Em 24 de junho, dois terremotos de magnitude 7,2 e 7,5 com 39 segundos de diferença causaram uma das catástrofes mais devastadoras da história recente da Venezuela, deixando cerca de 6.500 mortos e um número indeterminado de desaparecidos.
O trabalho voluntário deixa marcas emocionais, embora Pacheco evite pensar nelas. Em uma noite, ao terminar uma de suas exaustivas jornadas, sentiu falta de ar e viu seu corpo se apagar por alguns segundos, depois de semanas escavando entre escombros e túneis para encontrar as vítimas.
Enquanto dormia, teve a sensação de que uma estrutura pressionava seu peito. "Fui ficando sem ar até perder a consciência, tudo ficou embaçado e pensei no meu filho pequeno, então reagi: 'O que está acontecendo?'", contou à AFP.
Pacheco chegou à zona zero na primeira noite dos sismos. Ele buscava uma menina em meio a um amontoado de ferro retorcido e escombros do conjunto habitacional Hugo Chávez, um conjunto de moradias populares no balneário de La Guaira, a 40 quilômetros de Caracas, que sofreu os danos mais graves dos terremotos.
Ele lembra de uma família presa no último andar. Pediam que não os abandonassem. "Tinham pessoas que gritavam muito, para que os ajudássemos", recorda sobre aquelas primeiras horas confusas.
"Vim para onde tinha que ajudar", reflete o socorrista de 53 anos, cujo grupo resgatou 21 pessoas com vida e 56 corpos.
Desde aquela noite, ele confessa que não houve um único dia em que tenha conseguido pensar em outra coisa que não fosse ajudar os afetados.
Segundo Pacheco, essa experiência o "marca muito", sobretudo devido àqueles que não se conformam em deixar para trás os corpos de seus familiares sob montanhas de escombros quase intransponíveis.
"Meu grupo vai continuar ajudando. A equipe não vai parar até que todos estejamos de acordo", afirma o socorrista sobre esta organização voluntária criada há 39 anos, que se mantém com a ajuda de membros honorários e algumas doações.

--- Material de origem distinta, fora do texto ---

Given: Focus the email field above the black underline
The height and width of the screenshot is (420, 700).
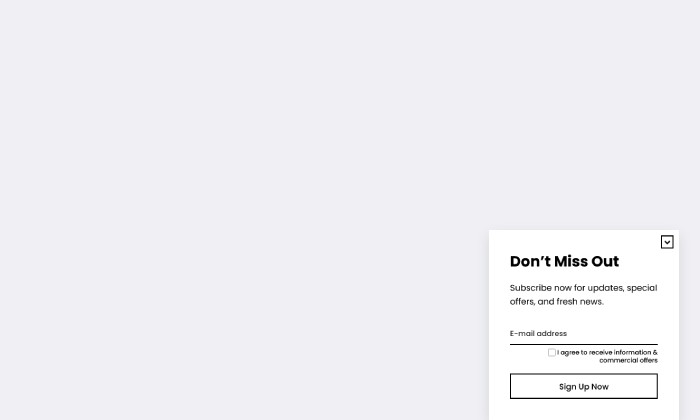Looking at the screenshot, I should click(x=583, y=333).
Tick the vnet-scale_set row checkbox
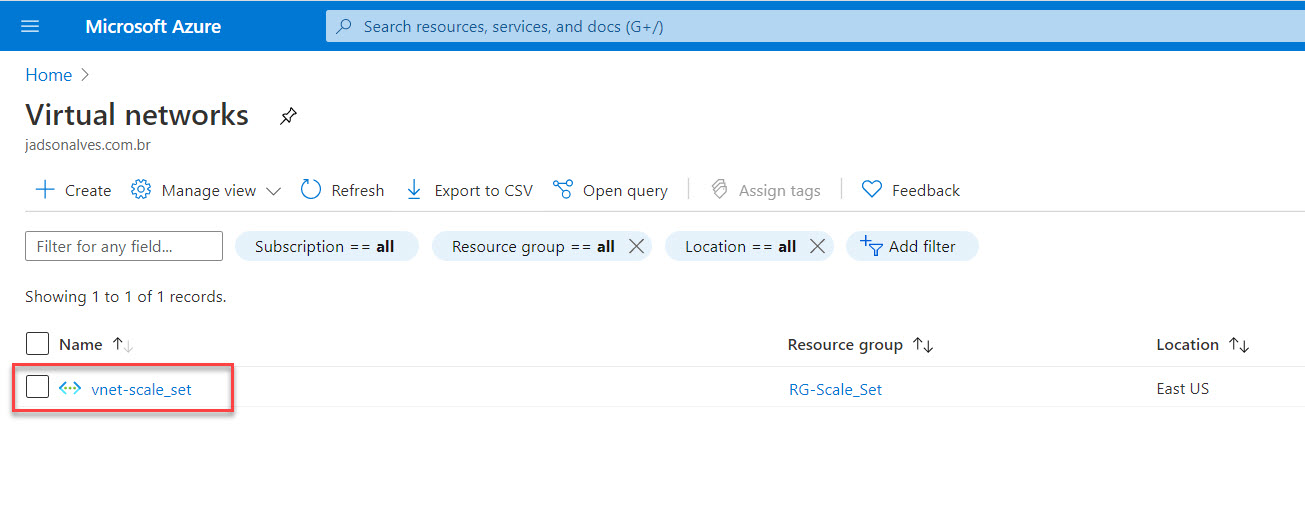Image resolution: width=1305 pixels, height=520 pixels. tap(37, 388)
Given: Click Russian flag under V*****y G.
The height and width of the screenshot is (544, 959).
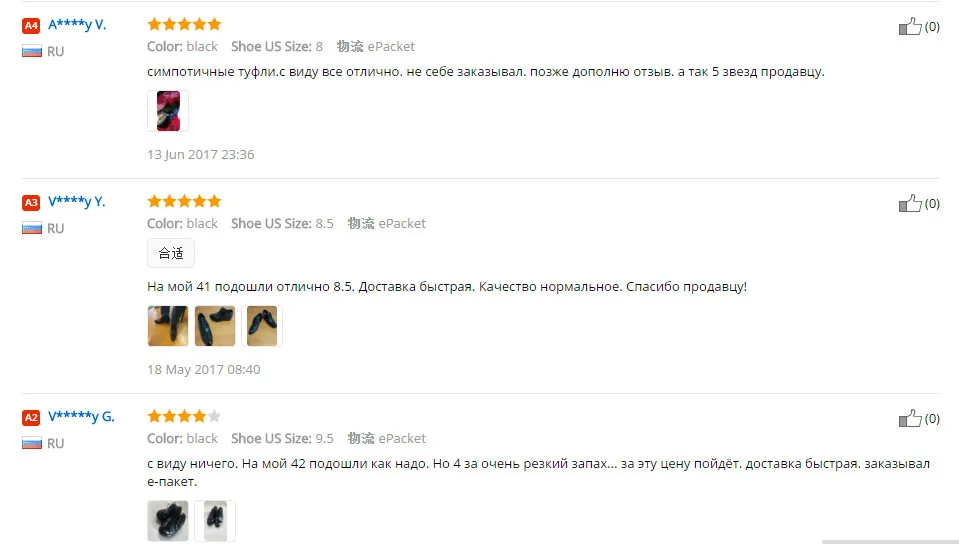Looking at the screenshot, I should point(32,443).
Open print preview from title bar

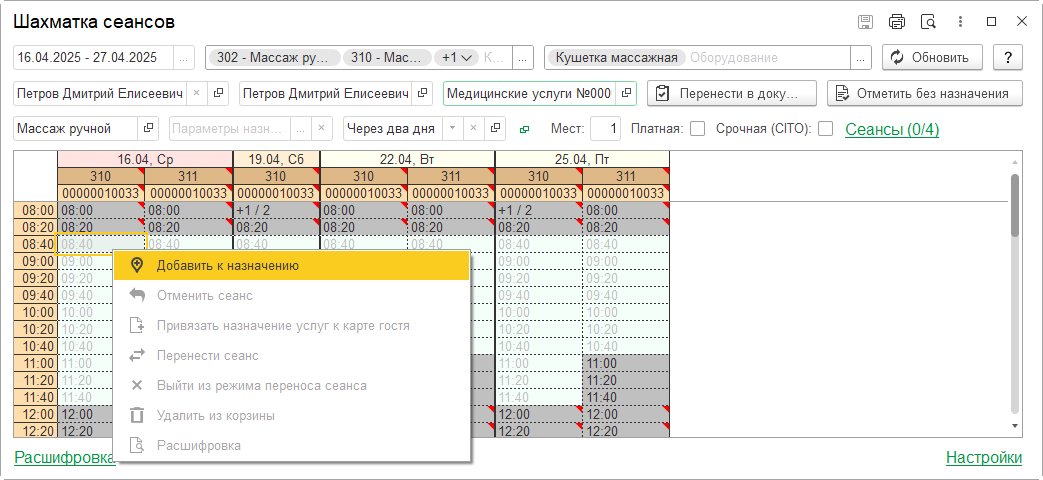(927, 22)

Não há números oficiais de desaparecidos, mas, à medida que as semanas passam, continuam sendo encontrados corpos. Por isso, Pacheco está convencido de que nem ele nem seus companheiros podem abandonar as famílias que pedem seu apoio.
- Gratidão -
Frank Viloria conheceu Pacheco e seus colegas do Grupo de Resgate Unido da Venezuela (GRUV) quando buscavam desaparecidos no edifício Orca, em Playa Grande, uma área com vista para o mar onde condomínios inteiros foram reduzidos a ruínas.
Sua irmã e sua sobrinha morreram no local depois que os oito andares da estrutura desabaram.
"Quando eu o vejo, fico feliz", diz ao apertar a mão de Pacheco, que o chama de "filho".
"Sou muito agradecido a eles. Sinto muito respeito e muita admiração, posso dar fé porque vi como trabalham", ressalta o técnico de 38 anos, que se despede de Pacheco com um abraço.
La Guaira costumava ser um popular destino de fim de semana, mas nestes dois meses se transformou em um lugar marcado pela dor.
Prédios com vista para o mar do Caribe foram reduzidos a pilhas de escombros. Muitos dos sobreviventes vivem agora em barracas, expostos a altas temperaturas e chuvas.
"Às vezes é muito triste, minha mente está aqui (em La Guaira), não está lá (em Caracas), nunca está em casa", descreve. "Vamos continuar até onde o corpo aguentar", assegura.